Passage shown →
--- START ---

I am obsessed with Bibibop.


I am obsessed with Bibibop.

Sounds strange, right? But it's true.

For those of you who have never had the opportunity to experience Bibibop, Bibibop is an Asian Grill set up similar to Chipotle. You're able to go down the line of food, choosing a base (always go with the purple rice), hot toppings (they all slap), protein (the tofu is to die for), some cold toppings (a great way to try kale for the first time), and a sauce (if you don't get the Yum Yum sauce, you're weird.)

And, let me tell you, the final product is always delicious.

I hadn't been introduced to Bibibop until this past year, but once I tried it for the first time, I never looked back. Now I am constantly craving the taste of the Yum Yum sauce. I usually hit up Bibibop once every two weeks, but if I was rich, I would probably eat it every other day.

Though, admittedly, the prices are pretty good. And they celebrate meatless Mondays with 20% off to anyone who doesn't get meat in their bowl.

Plus, it's pretty healthy. Unlike most restaurants, like Chipotle, where your somewhat healthy meal can instantly become bad for you with the addition of something on the menu, Bibibop's entire menu provides nutritional value and offers gluten-free and vegan options.

Basically, Bibibop is the most underrated and most delicious restaurant in the world, which is why my obsession with it runs so deep. Although I would usually admit that obsessions are unhealthy, I think this one might be okay.

--- END ---

Required action → Write out the part of the Bibibop passage starting with "For those of" and going on through "every other day.". The records that follow the passage come from a separate source.

Extracted information →
--- START ---

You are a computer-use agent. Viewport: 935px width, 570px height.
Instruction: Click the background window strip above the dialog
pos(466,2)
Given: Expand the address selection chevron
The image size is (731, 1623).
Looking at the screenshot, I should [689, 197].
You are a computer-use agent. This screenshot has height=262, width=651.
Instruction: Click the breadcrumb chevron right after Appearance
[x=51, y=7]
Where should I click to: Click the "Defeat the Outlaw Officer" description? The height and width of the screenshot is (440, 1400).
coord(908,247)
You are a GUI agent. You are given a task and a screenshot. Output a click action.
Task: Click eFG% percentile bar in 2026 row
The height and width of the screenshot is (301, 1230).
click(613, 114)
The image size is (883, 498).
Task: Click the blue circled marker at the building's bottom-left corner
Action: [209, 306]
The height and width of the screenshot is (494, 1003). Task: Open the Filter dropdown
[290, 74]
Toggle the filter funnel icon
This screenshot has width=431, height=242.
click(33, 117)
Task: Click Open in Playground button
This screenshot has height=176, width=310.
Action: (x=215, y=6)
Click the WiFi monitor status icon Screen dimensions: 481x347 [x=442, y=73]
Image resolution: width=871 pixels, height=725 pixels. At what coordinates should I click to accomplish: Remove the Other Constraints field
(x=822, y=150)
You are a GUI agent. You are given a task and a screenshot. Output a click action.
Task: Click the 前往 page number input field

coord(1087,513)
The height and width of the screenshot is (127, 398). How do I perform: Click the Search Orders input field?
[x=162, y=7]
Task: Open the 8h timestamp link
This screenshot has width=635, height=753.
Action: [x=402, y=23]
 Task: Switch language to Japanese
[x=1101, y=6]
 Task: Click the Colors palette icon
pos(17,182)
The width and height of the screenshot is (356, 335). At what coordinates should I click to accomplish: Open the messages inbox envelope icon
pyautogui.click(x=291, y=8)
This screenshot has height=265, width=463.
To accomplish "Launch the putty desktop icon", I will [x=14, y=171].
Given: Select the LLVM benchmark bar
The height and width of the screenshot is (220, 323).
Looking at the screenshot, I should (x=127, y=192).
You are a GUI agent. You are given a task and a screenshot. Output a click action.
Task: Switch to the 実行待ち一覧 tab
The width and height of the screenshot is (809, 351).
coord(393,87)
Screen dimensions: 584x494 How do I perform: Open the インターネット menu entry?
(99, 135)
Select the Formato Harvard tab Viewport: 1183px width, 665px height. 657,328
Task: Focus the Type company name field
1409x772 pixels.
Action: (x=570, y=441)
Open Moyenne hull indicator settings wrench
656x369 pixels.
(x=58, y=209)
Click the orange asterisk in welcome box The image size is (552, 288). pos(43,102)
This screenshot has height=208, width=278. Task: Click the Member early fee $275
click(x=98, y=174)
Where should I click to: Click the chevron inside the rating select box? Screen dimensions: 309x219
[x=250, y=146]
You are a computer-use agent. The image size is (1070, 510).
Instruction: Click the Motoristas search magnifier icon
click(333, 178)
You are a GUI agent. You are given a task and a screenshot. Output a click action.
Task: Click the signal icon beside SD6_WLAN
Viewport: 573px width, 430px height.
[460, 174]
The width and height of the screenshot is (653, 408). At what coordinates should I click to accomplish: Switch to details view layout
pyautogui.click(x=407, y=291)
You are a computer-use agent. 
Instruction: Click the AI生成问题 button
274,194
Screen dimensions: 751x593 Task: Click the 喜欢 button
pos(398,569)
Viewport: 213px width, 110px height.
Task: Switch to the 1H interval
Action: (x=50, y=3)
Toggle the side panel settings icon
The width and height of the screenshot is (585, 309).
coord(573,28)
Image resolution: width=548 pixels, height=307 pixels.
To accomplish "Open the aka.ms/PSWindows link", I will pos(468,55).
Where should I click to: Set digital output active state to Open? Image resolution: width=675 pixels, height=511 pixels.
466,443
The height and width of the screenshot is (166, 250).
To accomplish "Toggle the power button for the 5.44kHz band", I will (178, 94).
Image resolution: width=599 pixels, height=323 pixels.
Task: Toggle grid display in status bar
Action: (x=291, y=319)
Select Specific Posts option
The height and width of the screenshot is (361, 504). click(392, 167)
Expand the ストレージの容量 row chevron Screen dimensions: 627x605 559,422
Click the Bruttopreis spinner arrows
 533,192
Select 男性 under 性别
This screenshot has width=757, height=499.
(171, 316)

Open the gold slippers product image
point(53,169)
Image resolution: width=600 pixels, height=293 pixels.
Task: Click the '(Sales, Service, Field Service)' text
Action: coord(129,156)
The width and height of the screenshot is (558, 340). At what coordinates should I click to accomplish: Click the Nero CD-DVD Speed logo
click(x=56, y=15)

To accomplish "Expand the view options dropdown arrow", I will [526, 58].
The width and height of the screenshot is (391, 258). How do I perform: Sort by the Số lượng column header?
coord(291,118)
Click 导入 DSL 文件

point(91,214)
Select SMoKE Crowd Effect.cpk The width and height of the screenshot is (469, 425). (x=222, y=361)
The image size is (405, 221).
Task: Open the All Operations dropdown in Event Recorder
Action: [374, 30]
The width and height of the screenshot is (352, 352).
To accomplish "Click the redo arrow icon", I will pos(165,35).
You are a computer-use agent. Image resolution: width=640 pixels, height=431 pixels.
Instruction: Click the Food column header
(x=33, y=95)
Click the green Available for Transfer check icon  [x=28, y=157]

--- END ---

Solution →
For those of you who have never had the opportunity to experience Bibibop, Bibibop is an Asian Grill set up similar to Chipotle. You're able to go down the line of food, choosing a base (always go with the purple rice), hot toppings (they all slap), protein (the tofu is to die for), some cold toppings (a great way to try kale for the first time), and a sauce (if you don't get the Yum Yum sauce, you're weird.)

And, let me tell you, the final product is always delicious.

I hadn't been introduced to Bibibop until this past year, but once I tried it for the first time, I never looked back. Now I am constantly craving the taste of the Yum Yum sauce. I usually hit up Bibibop once every two weeks, but if I was rich, I would probably eat it every other day.